> **Try it**: In the listing below, the answer starts at the line that has "Task: Open the settings gear icon" and stops after the line that has "Task: Select the OTC Symbol column header"; please repeat that part exactly and nothing more.
(Data supplied Opens)
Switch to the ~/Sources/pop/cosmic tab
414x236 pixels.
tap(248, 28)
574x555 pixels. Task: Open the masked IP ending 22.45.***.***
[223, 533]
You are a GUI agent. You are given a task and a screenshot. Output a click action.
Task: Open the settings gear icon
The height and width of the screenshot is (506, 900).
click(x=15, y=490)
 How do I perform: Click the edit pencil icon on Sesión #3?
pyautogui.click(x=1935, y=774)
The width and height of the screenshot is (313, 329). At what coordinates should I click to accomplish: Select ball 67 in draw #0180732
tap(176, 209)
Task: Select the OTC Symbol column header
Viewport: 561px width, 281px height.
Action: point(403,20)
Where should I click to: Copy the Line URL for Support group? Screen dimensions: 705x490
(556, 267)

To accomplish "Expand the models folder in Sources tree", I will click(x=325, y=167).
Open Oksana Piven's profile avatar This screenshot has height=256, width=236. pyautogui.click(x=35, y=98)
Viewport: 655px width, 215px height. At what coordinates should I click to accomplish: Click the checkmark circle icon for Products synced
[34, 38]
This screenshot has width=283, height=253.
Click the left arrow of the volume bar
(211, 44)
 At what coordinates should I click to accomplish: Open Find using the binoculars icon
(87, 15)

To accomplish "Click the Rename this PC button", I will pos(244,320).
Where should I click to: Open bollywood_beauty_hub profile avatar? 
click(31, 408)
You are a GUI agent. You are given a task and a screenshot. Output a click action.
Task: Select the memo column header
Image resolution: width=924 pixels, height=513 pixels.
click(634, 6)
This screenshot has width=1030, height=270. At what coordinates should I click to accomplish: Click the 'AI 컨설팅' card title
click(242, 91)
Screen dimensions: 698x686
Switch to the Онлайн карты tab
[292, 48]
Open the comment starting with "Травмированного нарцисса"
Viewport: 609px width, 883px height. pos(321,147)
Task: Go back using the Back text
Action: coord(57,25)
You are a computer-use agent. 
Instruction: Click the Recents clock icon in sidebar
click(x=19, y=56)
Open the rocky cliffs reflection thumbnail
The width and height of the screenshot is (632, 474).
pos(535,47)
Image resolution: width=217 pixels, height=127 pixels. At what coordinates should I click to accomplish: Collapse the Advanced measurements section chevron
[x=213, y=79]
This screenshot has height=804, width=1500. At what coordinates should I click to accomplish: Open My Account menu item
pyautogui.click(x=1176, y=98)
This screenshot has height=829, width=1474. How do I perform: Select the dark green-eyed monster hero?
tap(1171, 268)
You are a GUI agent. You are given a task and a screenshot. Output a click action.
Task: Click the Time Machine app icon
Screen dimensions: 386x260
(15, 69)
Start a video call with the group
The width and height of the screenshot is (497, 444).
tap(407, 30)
(Data supplied Closes)
> **Solution**:
Task: Open the settings gear icon
The height and width of the screenshot is (506, 900).
click(x=15, y=490)
 How do I perform: Click the edit pencil icon on Sesión #3?
pyautogui.click(x=1935, y=774)
The width and height of the screenshot is (313, 329). At what coordinates should I click to accomplish: Select ball 67 in draw #0180732
tap(176, 209)
Task: Select the OTC Symbol column header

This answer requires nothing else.